* _Exercise input_:
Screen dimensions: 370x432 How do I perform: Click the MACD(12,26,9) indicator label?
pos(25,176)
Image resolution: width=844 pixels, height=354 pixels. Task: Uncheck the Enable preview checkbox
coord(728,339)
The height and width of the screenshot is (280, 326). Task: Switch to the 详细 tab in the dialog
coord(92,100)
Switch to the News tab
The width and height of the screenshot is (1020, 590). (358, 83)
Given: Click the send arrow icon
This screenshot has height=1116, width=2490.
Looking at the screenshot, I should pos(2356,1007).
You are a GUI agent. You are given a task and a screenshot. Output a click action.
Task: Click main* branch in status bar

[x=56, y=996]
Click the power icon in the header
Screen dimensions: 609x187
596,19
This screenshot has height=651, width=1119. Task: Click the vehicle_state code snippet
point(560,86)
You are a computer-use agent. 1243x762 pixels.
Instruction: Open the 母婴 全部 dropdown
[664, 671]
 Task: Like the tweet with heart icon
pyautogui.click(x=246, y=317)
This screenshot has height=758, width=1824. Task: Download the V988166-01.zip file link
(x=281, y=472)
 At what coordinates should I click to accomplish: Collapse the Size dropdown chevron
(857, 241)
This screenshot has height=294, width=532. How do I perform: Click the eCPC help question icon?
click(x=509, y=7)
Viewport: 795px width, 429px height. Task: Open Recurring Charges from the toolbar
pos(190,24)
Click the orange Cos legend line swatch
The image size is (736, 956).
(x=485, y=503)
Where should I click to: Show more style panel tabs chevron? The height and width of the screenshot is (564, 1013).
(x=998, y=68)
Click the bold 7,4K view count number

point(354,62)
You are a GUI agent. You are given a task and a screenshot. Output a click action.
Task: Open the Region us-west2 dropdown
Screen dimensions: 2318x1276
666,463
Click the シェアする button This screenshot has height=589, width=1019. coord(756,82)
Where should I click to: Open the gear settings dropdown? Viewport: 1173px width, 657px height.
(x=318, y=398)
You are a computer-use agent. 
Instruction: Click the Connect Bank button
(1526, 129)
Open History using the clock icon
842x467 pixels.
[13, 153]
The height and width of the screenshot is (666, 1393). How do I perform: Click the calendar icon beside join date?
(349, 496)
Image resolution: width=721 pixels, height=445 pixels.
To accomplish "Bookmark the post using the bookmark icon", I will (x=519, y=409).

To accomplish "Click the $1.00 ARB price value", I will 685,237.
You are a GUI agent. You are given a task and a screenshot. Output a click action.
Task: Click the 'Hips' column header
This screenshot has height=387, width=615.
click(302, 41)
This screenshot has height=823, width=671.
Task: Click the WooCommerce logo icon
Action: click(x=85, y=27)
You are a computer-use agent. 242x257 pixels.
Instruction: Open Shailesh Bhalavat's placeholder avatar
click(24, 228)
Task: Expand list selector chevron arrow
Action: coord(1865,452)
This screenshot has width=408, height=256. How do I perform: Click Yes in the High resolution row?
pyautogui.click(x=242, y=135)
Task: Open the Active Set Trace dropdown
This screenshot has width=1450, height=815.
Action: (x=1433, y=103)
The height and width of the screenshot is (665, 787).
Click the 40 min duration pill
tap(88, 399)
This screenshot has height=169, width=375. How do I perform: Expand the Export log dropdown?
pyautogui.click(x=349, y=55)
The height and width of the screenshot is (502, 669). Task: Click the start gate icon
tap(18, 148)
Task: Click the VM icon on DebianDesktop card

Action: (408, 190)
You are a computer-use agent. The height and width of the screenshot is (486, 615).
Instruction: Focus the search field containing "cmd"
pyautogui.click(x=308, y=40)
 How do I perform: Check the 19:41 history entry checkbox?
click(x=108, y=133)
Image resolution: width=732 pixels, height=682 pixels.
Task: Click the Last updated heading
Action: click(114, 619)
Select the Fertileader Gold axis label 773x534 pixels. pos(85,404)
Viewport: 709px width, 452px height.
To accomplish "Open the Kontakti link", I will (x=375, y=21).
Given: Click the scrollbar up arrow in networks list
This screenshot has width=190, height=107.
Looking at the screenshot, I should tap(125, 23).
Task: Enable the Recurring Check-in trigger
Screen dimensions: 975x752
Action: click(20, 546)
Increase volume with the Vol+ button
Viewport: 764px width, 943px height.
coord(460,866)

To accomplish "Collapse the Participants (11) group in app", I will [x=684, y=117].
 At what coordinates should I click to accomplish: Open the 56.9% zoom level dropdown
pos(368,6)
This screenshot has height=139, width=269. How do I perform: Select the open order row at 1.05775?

* _Instruction_: Copy out every item above, word for word and in the same order.

* _Written answer_:
Screen dimensions: 370x432 How do I perform: Click the MACD(12,26,9) indicator label?
pos(25,176)
Image resolution: width=844 pixels, height=354 pixels. Task: Uncheck the Enable preview checkbox
coord(728,339)
The height and width of the screenshot is (280, 326). Task: Switch to the 详细 tab in the dialog
coord(92,100)
Switch to the News tab
The width and height of the screenshot is (1020, 590). (358, 83)
Given: Click the send arrow icon
This screenshot has height=1116, width=2490.
Looking at the screenshot, I should pos(2356,1007).
You are a GUI agent. You are given a task and a screenshot. Output a click action.
Task: Click main* branch in status bar

[x=56, y=996]
Click the power icon in the header
Screen dimensions: 609x187
596,19
This screenshot has height=651, width=1119. Task: Click the vehicle_state code snippet
point(560,86)
You are a computer-use agent. 1243x762 pixels.
Instruction: Open the 母婴 全部 dropdown
[664, 671]
 Task: Like the tweet with heart icon
pyautogui.click(x=246, y=317)
This screenshot has height=758, width=1824. Task: Download the V988166-01.zip file link
(x=281, y=472)
 At what coordinates should I click to accomplish: Collapse the Size dropdown chevron
(857, 241)
This screenshot has height=294, width=532. How do I perform: Click the eCPC help question icon?
click(x=509, y=7)
Viewport: 795px width, 429px height. Task: Open Recurring Charges from the toolbar
pos(190,24)
Click the orange Cos legend line swatch
The image size is (736, 956).
(x=485, y=503)
Where should I click to: Show more style panel tabs chevron? The height and width of the screenshot is (564, 1013).
(x=998, y=68)
Click the bold 7,4K view count number

point(354,62)
You are a GUI agent. You are given a task and a screenshot. Output a click action.
Task: Open the Region us-west2 dropdown
Screen dimensions: 2318x1276
666,463
Click the シェアする button This screenshot has height=589, width=1019. coord(756,82)
Where should I click to: Open the gear settings dropdown? Viewport: 1173px width, 657px height.
(x=318, y=398)
You are a computer-use agent. 
Instruction: Click the Connect Bank button
(1526, 129)
Open History using the clock icon
842x467 pixels.
[13, 153]
The height and width of the screenshot is (666, 1393). How do I perform: Click the calendar icon beside join date?
(349, 496)
Image resolution: width=721 pixels, height=445 pixels.
To accomplish "Bookmark the post using the bookmark icon", I will (x=519, y=409).

To accomplish "Click the $1.00 ARB price value", I will 685,237.
You are a GUI agent. You are given a task and a screenshot. Output a click action.
Task: Click the 'Hips' column header
This screenshot has height=387, width=615.
click(302, 41)
This screenshot has height=823, width=671.
Task: Click the WooCommerce logo icon
Action: click(x=85, y=27)
You are a computer-use agent. 242x257 pixels.
Instruction: Open Shailesh Bhalavat's placeholder avatar
click(24, 228)
Task: Expand list selector chevron arrow
Action: coord(1865,452)
This screenshot has width=408, height=256. How do I perform: Click Yes in the High resolution row?
pyautogui.click(x=242, y=135)
Task: Open the Active Set Trace dropdown
This screenshot has width=1450, height=815.
Action: (x=1433, y=103)
The height and width of the screenshot is (665, 787).
Click the 40 min duration pill
tap(88, 399)
This screenshot has height=169, width=375. How do I perform: Expand the Export log dropdown?
pyautogui.click(x=349, y=55)
The height and width of the screenshot is (502, 669). Task: Click the start gate icon
tap(18, 148)
Task: Click the VM icon on DebianDesktop card

Action: (408, 190)
You are a computer-use agent. The height and width of the screenshot is (486, 615).
Instruction: Focus the search field containing "cmd"
pyautogui.click(x=308, y=40)
 How do I perform: Check the 19:41 history entry checkbox?
click(x=108, y=133)
Image resolution: width=732 pixels, height=682 pixels.
Task: Click the Last updated heading
Action: click(114, 619)
Select the Fertileader Gold axis label 773x534 pixels. pos(85,404)
Viewport: 709px width, 452px height.
To accomplish "Open the Kontakti link", I will (x=375, y=21).
Given: Click the scrollbar up arrow in networks list
This screenshot has width=190, height=107.
Looking at the screenshot, I should tap(125, 23).
Task: Enable the Recurring Check-in trigger
Screen dimensions: 975x752
Action: click(20, 546)
Increase volume with the Vol+ button
Viewport: 764px width, 943px height.
coord(460,866)

To accomplish "Collapse the Participants (11) group in app", I will [x=684, y=117].
 At what coordinates should I click to accomplish: Open the 56.9% zoom level dropdown
pos(368,6)
This screenshot has height=139, width=269. How do I perform: Select the open order row at 1.05775?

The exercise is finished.